В этот момент я не поверила Ангелу Ивановичу. Мне этот шаг казался совершенно беспримерным, на который невозможно не отозваться.
Но скоро я увидела, как был прав Ангел Иванович.
Выборгское воззвание вызвало громадное волнение, но только среди интеллигенции. Население восприняло его, как любопытную выходку «господ», которая ни в какой мере не может коснуться каждого отдельного плательщика налогов. Поступление налогов не только не прекратилось, но даже не замедлилось.
Надо правду сказать, что и правительство со своей стороны потерпело разочарование. Разгон Первой Думы далеко не повел к тем результатам, на какие был рассчитан. Выборы во Вторую Думу показали это. Состав ее оказался еще более левым, чем состав Первой Думы. Но правительство и не подумало считаться с ясно выраженной волей населения. Оно решило прибегнуть к иным средствам — запугиванию народа.
Повсеместно, конечно, с разрешения начальства, образовались отделения так называемого «Союза русского народа», или в просторечии «Черной сотни», ставившей себе целью борьбу не только с революционерами, но и вообще с интеллигенцией, в которой черносотенцы видели корень всех зол.
Со всех концов России обращались к царю поощряемые начальством слезницы, умоляющие его править своим верным народом «по старинке» без всяких этих новшеств, пришедших с нечестивого Запада, следуя мудрому изречению, «что немцу здорово, то русскому смерть».
Если бы дело ограничилось этими волеизъявлениями, это бы еще полбеды. Но за словами последовали и дела, а это было уже много хуже.
Начались убийства из-за угла людей, заподозренных в революционном образе мыслей, пошли массовые погромы евреев и интеллигенции.
Со Второй Государственной Думой правительство расправилось значительно решительнее и окончательнее.

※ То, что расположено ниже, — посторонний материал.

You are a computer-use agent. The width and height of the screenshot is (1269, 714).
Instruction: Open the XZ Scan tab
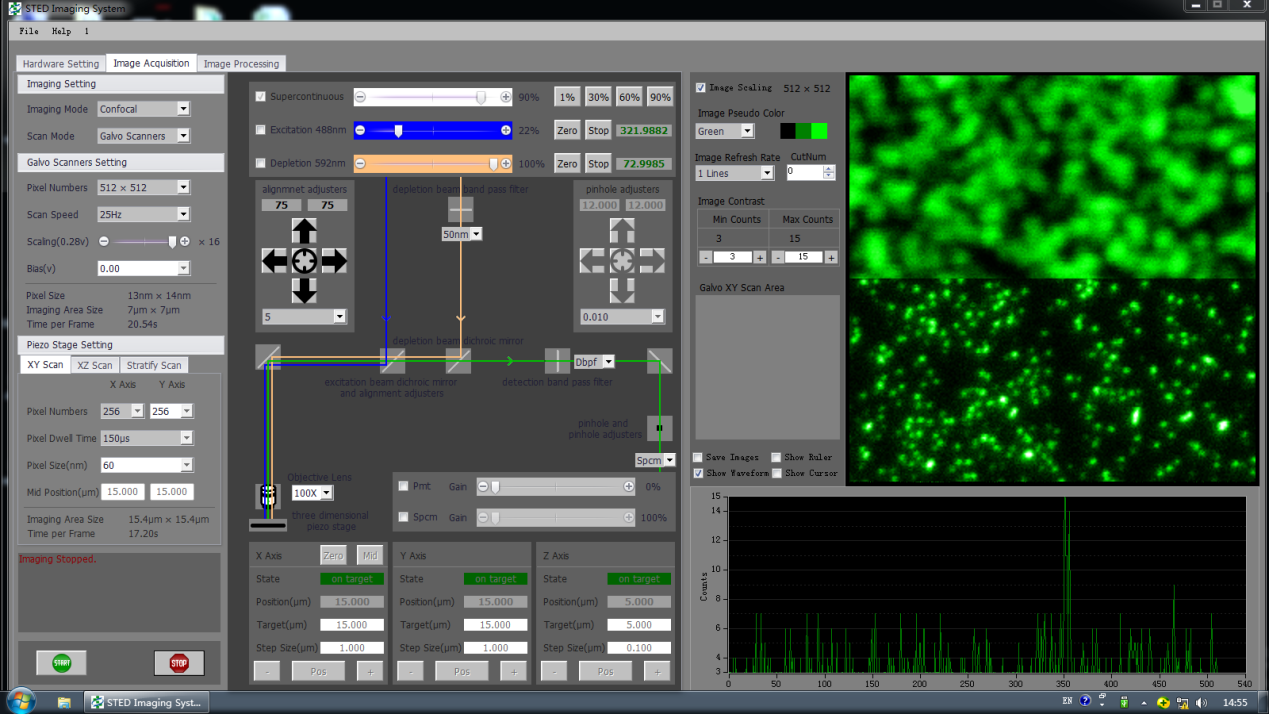[x=95, y=365]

Прежде всего, арестовали, несмотря на «неприкосновенность» депутатов, целую группу членов Думы — социал-демократов. А вслед за тем и самую Думу не только распустили, что все же не нарушало новой конституции, но и сообщили о пересмотре закона о выборах, а это уже было явно противозаконно.
Смерть Ангела Ивановича
Я помню этот период менее отчетливо. У нас дома было так неблагополучно, что я не следила с обычным вниманием за общественными событиями.

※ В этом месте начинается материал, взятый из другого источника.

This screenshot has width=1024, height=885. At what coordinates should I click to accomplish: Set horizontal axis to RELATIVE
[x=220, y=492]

Болезнь Ангела Ивановича после благополучного лета вдруг резко ухудшилась. Лечение в то время было сопряжено со значительными расходами, и его скромное редакторское жалование не могло покрыть их. Пришлось и мне подумать о заработке. Ангел Иванович, хотя и продолжал исполнять свои редакционные обязанности, но брать на себя лишнюю нагрузку, конечно, не мог.
Узнав о моих финансовых затруднениях, мои товарищи-журналисты немедленно пришли мне на помощь.

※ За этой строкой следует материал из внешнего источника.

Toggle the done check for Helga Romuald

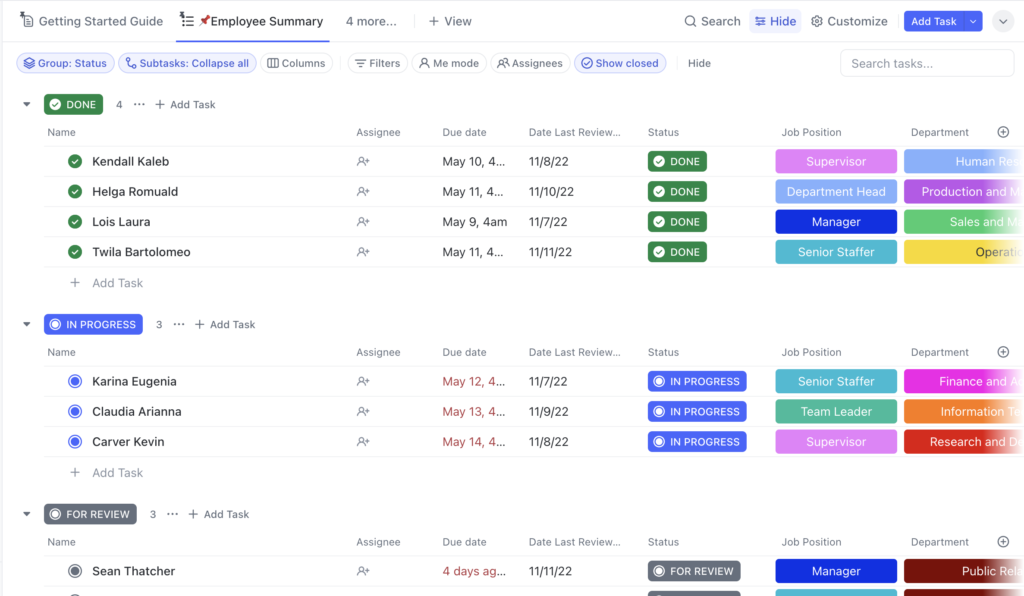(75, 192)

Н. П. Ашешов предложил мне хорошо оплачиваемую работу. Наряду с Государственной Думой начала функционировать и так называемая Верхняя палата, своего рода «Палата лордов», называемая у нас Государственным Советом. Все газеты желали иметь своих корреспондентов не только в Государственной Думе, но и в Государственном Совете. Совмещать эти обязанности было нельзя: часы заседаний совпадали. Н. П. Ашешов предложил мне взять на себя корреспондирование из Государственного Совета во вновь основанную в Москве газету «Парус», членом редколлегии которой он состоял.
Мне никогда не приходилось исполнять такие обязанности, и я колебалась. Но… деньги были очень нужны, а Ашешов убеждал меня, что не боги горшки обжигают.
Я согласилась. Вспоминая теперь этот период своей жизни, я понимаю, что более тяжелого мне не приходилось переживать.
Ангелу Ивановичу становилось все хуже и, хотя он ни за что не соглашался лечь в постель и даже каждый день ходил в редакцию, но всякий выход сопровождался приступами жестоких болей и рвотами.